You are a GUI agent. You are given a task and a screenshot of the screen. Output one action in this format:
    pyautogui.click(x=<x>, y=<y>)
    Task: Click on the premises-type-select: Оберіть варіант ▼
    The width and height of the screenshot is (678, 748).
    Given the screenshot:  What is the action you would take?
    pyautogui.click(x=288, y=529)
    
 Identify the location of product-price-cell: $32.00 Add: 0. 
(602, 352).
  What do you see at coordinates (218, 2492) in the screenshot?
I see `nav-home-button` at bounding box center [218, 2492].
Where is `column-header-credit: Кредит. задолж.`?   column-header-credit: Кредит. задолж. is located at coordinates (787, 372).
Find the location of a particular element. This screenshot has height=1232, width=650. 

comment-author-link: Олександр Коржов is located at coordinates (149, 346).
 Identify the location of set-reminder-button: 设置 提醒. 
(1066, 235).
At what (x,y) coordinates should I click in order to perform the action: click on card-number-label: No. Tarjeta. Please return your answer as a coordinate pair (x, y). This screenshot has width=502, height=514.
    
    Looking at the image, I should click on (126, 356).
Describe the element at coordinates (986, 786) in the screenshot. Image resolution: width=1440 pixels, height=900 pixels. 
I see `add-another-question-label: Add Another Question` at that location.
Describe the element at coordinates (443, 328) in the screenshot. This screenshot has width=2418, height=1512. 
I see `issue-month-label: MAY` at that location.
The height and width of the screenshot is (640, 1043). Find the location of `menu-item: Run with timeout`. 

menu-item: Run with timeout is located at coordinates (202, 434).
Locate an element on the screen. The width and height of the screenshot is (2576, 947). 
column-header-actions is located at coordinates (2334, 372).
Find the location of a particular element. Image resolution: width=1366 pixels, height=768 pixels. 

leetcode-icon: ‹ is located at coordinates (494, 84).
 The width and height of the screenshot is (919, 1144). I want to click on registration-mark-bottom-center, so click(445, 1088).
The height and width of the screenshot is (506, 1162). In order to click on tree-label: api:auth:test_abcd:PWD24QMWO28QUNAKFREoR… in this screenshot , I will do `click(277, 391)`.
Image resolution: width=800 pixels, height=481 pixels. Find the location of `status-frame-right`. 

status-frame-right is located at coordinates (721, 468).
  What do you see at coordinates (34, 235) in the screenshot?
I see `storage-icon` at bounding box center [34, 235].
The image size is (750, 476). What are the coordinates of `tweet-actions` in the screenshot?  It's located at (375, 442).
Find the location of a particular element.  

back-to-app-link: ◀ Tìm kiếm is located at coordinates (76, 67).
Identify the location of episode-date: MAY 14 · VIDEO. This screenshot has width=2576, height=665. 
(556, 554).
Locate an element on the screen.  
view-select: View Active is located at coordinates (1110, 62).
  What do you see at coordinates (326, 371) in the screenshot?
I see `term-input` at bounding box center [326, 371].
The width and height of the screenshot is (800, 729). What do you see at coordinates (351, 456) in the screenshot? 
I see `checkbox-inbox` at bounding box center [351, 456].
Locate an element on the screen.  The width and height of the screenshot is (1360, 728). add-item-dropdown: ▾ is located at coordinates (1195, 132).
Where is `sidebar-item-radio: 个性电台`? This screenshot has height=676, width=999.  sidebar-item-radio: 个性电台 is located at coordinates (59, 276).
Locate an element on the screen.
++++++++++
## REQUEST
Render every non-blank line of the records above as a Markdown table with the columns Row and Line, numbering the rows in order and omitting blank lines.

## ANSWER
| Row | Line |
|---|---|
| 1 | You are a GUI agent. You are given a task and a screenshot of the screen. Output one action in this format: |
| 2 |     pyautogui.click(x=<x>, y=<y>) |
| 3 |     Task: Click on the premises-type-select: Оберіть варіант ▼ |
| 4 |     The width and height of the screenshot is (678, 748). |
| 5 |     Given the screenshot:  What is the action you would take? |
| 6 |     pyautogui.click(x=288, y=529) |
| 7 |  Identify the location of product-price-cell: $32.00 Add: 0.  |
| 8 | (602, 352). |
| 9 |   What do you see at coordinates (218, 2492) in the screenshot? |
| 10 | I see `nav-home-button` at bounding box center [218, 2492]. |
| 11 | Where is `column-header-credit: Кредит. задолж.`?   column-header-credit: Кредит. задолж. is located at coordinates (787, 372). |
| 12 | Find the location of a particular element. This screenshot has height=1232, width=650.  |
| 13 | comment-author-link: Олександр Коржов is located at coordinates (149, 346). |
| 14 |  Identify the location of set-reminder-button: 设置 提醒.  |
| 15 | (1066, 235). |
| 16 | At what (x,y) coordinates should I click in order to perform the action: click on card-number-label: No. Tarjeta. Please return your answer as a coordinate pair (x, y). This screenshot has width=502, height=514. |
| 17 |     Looking at the image, I should click on (126, 356). |
| 18 | Describe the element at coordinates (986, 786) in the screenshot. Image resolution: width=1440 pixels, height=900 pixels.  |
| 19 | I see `add-another-question-label: Add Another Question` at that location. |
| 20 | Describe the element at coordinates (443, 328) in the screenshot. This screenshot has width=2418, height=1512.  |
| 21 | I see `issue-month-label: MAY` at that location. |
| 22 | The height and width of the screenshot is (640, 1043). Find the location of `menu-item: Run with timeout`.  |
| 23 | menu-item: Run with timeout is located at coordinates (202, 434). |
| 24 | Locate an element on the screen. The width and height of the screenshot is (2576, 947).  |
| 25 | column-header-actions is located at coordinates (2334, 372). |
| 26 | Find the location of a particular element. Image resolution: width=1366 pixels, height=768 pixels.  |
| 27 | leetcode-icon: ‹ is located at coordinates (494, 84). |
| 28 |  The width and height of the screenshot is (919, 1144). I want to click on registration-mark-bottom-center, so click(445, 1088). |
| 29 | The height and width of the screenshot is (506, 1162). In order to click on tree-label: api:auth:test_abcd:PWD24QMWO28QUNAKFREoR… in this screenshot , I will do `click(277, 391)`. |
| 30 | Image resolution: width=800 pixels, height=481 pixels. Find the location of `status-frame-right`.  |
| 31 | status-frame-right is located at coordinates (721, 468). |
| 32 |   What do you see at coordinates (34, 235) in the screenshot? |
| 33 | I see `storage-icon` at bounding box center [34, 235]. |
| 34 | The image size is (750, 476). What are the coordinates of `tweet-actions` in the screenshot?  It's located at (375, 442). |
| 35 | Find the location of a particular element.   |
| 36 | back-to-app-link: ◀ Tìm kiếm is located at coordinates (76, 67). |
| 37 | Identify the location of episode-date: MAY 14 · VIDEO. This screenshot has width=2576, height=665.  |
| 38 | (556, 554). |
| 39 | Locate an element on the screen.   |
| 40 | view-select: View Active is located at coordinates (1110, 62). |
| 41 |   What do you see at coordinates (326, 371) in the screenshot? |
| 42 | I see `term-input` at bounding box center [326, 371]. |
| 43 | The width and height of the screenshot is (800, 729). What do you see at coordinates (351, 456) in the screenshot?  |
| 44 | I see `checkbox-inbox` at bounding box center [351, 456]. |
| 45 | Locate an element on the screen.  The width and height of the screenshot is (1360, 728). add-item-dropdown: ▾ is located at coordinates (1195, 132). |
| 46 | Where is `sidebar-item-radio: 个性电台`? This screenshot has height=676, width=999.  sidebar-item-radio: 个性电台 is located at coordinates (59, 276). |
| 47 | Locate an element on the screen. |